WORK ORDER: For the records that follow, please set down exactly the lines between the one holding "Given: Click the Use" and the one holding "Click the timeline", inclusive, and only those.

Dataset records
'''
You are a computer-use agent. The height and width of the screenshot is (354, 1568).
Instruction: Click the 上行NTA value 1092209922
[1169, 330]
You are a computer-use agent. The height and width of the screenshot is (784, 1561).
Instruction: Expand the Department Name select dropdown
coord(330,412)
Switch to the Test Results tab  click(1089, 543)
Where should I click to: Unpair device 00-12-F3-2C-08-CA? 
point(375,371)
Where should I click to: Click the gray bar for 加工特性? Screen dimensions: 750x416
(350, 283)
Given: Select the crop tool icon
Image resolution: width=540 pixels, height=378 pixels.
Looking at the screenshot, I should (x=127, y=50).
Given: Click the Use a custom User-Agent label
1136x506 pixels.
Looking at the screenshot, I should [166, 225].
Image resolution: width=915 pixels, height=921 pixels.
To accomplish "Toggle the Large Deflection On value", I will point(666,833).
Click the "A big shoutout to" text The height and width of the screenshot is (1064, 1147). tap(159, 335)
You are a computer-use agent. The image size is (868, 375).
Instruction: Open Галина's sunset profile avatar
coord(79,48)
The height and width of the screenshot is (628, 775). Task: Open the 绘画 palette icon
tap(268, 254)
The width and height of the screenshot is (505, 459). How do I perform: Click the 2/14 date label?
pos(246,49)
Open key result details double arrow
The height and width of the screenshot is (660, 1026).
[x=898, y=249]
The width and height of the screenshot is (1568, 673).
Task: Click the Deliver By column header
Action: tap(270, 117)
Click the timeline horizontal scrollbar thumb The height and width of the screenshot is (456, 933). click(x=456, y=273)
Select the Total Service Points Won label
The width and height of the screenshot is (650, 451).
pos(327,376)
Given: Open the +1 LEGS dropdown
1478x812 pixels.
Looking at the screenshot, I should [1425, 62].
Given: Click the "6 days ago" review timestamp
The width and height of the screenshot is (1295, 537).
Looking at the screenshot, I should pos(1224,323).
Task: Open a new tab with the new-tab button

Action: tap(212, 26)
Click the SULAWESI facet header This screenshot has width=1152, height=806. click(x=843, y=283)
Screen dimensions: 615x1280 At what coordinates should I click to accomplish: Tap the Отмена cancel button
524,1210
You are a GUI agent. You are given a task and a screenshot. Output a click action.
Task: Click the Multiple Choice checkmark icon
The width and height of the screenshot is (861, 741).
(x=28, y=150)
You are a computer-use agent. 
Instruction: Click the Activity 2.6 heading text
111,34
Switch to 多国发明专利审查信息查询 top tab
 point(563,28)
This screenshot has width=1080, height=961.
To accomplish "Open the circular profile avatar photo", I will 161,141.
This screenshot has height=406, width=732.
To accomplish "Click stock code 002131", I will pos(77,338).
'''
SOLVED EXERCISE:
Given: Click the Use a custom User-Agent label
1136x506 pixels.
Looking at the screenshot, I should [166, 225].
Image resolution: width=915 pixels, height=921 pixels.
To accomplish "Toggle the Large Deflection On value", I will point(666,833).
Click the "A big shoutout to" text The height and width of the screenshot is (1064, 1147). tap(159, 335)
You are a computer-use agent. The image size is (868, 375).
Instruction: Open Галина's sunset profile avatar
coord(79,48)
The height and width of the screenshot is (628, 775). Task: Open the 绘画 palette icon
tap(268, 254)
The width and height of the screenshot is (505, 459). How do I perform: Click the 2/14 date label?
pos(246,49)
Open key result details double arrow
The height and width of the screenshot is (660, 1026).
[x=898, y=249]
The width and height of the screenshot is (1568, 673).
Task: Click the Deliver By column header
Action: tap(270, 117)
Click the timeline horizontal scrollbar thumb The height and width of the screenshot is (456, 933). click(x=456, y=273)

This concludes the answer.